Lipnicki's life to date has been anything but regular. He hit it big his first time out, helping make Jerry Maguire a blockbuster in 1996 (he was five and starred opposite Tom Cruise) and winning the National Broadcast Film Critics Association's award for Best Child Performance of the Year.

He went on to voice the character Baby Tiger in 1998's Dr. Dolittle, starring Eddie Murphy. He also had the starring role in the CBS series Meego and was a series regular on The Jeff Foxworthy Show, in which he forged a friendship with his co-star - the eleven-year-old Sixth Sense star Haley Joel Osment.
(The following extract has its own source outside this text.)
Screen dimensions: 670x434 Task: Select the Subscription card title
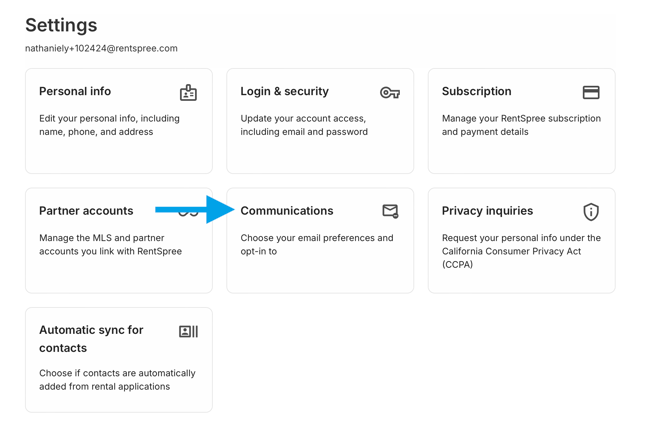[476, 91]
Lipnicki's screenwriter mother, Rhonda - who doubles as manager for him and his twelve-year-old actress sister, Alexis - says she and husband Joe, an accountant, "actively pursue normality." But she admits life for the Los Angeles-based Lipnicki's changed after Jerry Maguire. "It surprised us," she says. "Jonathan just became so recognizable. We'd go out and he kept saying, 'How come these people know my name?'"

With his spiky, white-blond hair and steel-rimmed spectacles, the cute-as-a-button kid with the burgeoning big-screen career sure stands out in a crowd. And how many nine-year-olds have ambitions of adding a little gold statuette to their toy box? "I think I will try and get an Oscar," Lipnicki muses, sipping his lemonade through a straw. "I just want to get one to beat the record in the Guinness Book. If I get one for Stuart Little, I'll be one year younger, because the record is held by Shirley Temple, and she was ten." It's not beyond the realm of possibility. Lipnicki's turn as George - a young boy whose eccentric but kind-hearted parents (Geena Davis and Hugh Laurie) return from the orphanage with a mouse as his new brother - has critics raving.
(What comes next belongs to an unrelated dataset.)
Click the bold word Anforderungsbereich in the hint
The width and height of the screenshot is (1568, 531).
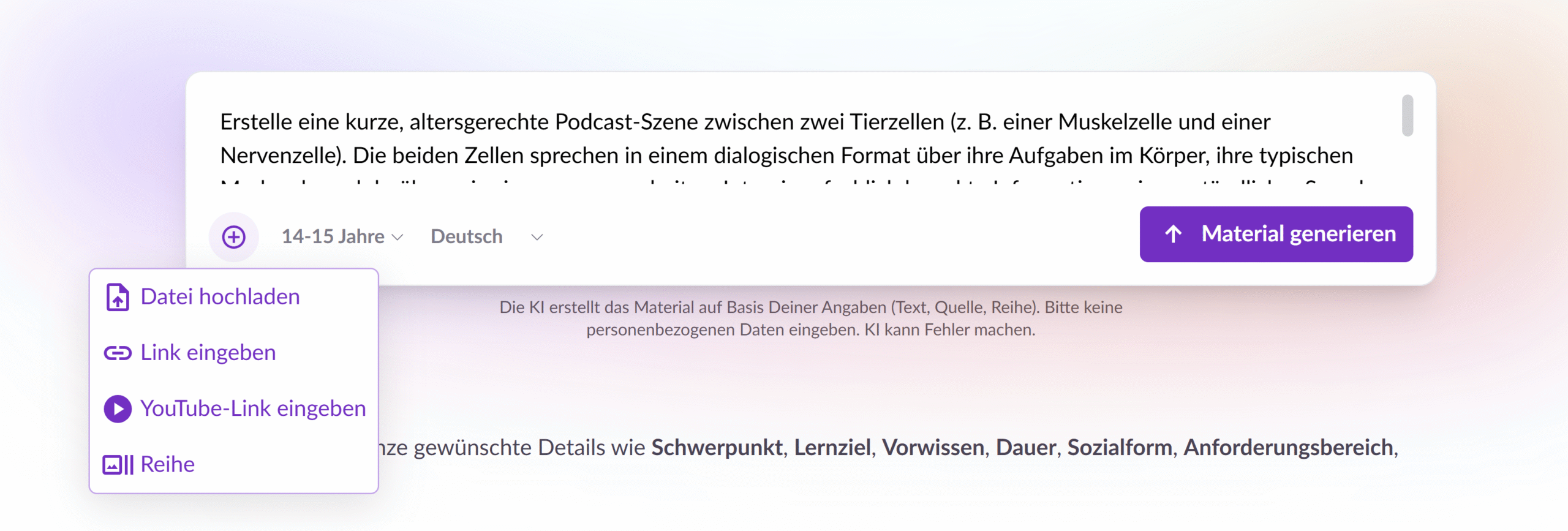point(1288,448)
Lipnicki was prompted to get into acting by his sister, who was an extra in Jerry Maguire and also features in Lipnicki's next film, The Little Vampire, due for release next year. Alexis had joined a drama class, and her five-year-old brother begged his mother to let him go, too. "She was having a lot of fun," he says, "I thought it would be cool."

So, acting was added to an already full roster of extracurricular activities. As well as being an avid reader - he'd love to play the title character in the Harry Potter series - Lipnicki is also sports-crazy and a bit of a daredevil. He proudly displays the stitches on his thumb, the result of his latest skateboarding injury, and reels off a litany of minor accidents that have befallen him as he pursues his various hobbies - snowboarding, baseball, basketball, kickboxing, boxing and Brazilian jiujitsu.
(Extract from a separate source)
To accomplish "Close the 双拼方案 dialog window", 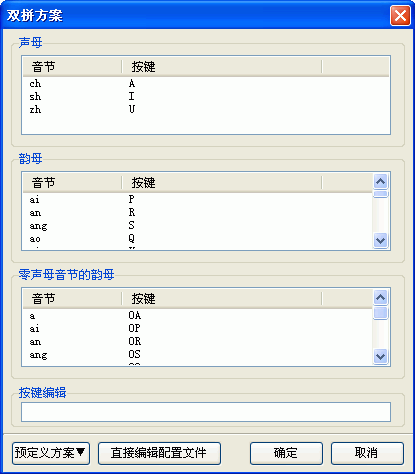I will pos(400,15).
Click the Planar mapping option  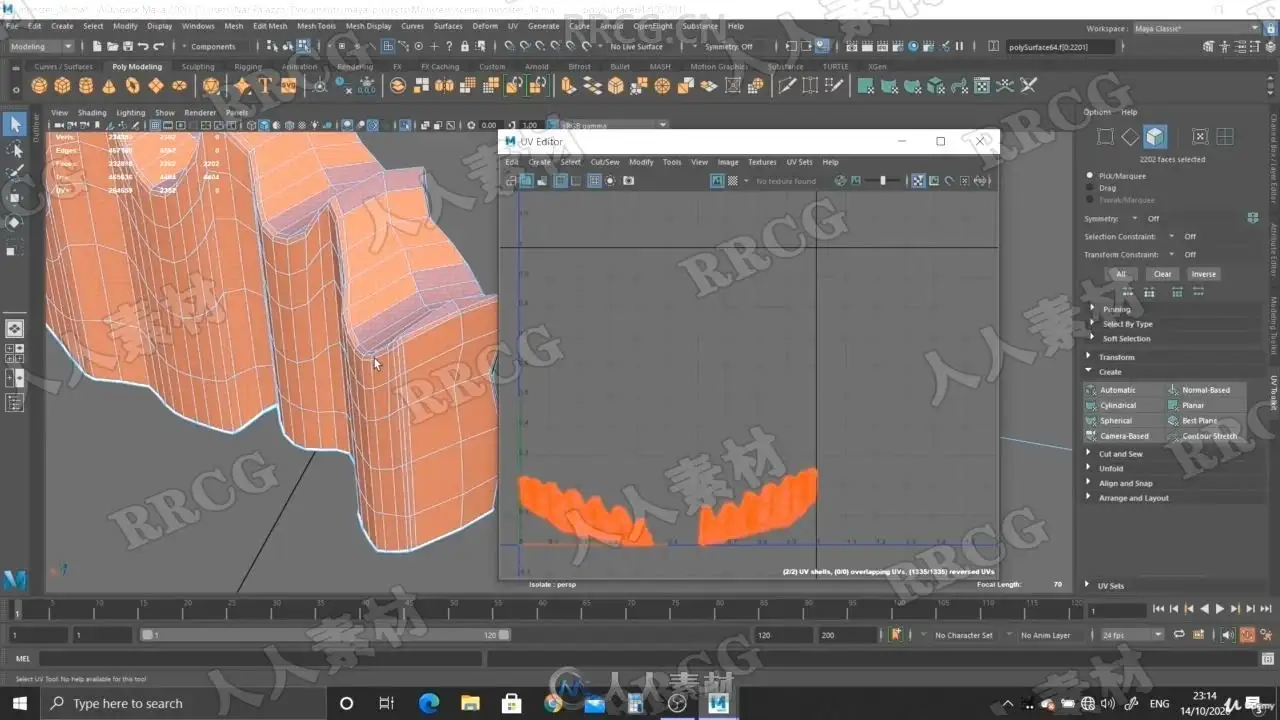pyautogui.click(x=1193, y=406)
Somewhere along the line, he's also going to have to fit in medical studies, as he plans to follow his uncle into the chiropractic business, explaining with a nine-year-old's logic: "I've got bad handwriting, and all doctors do, so I thought I'd be a good doctor."

But his mother says Lipnicki told her he plans to keep acting "until I need a walker."

"He told me he also wants to direct," she says, with a smile. "I have to believe him, because everything he sets his mind to he does."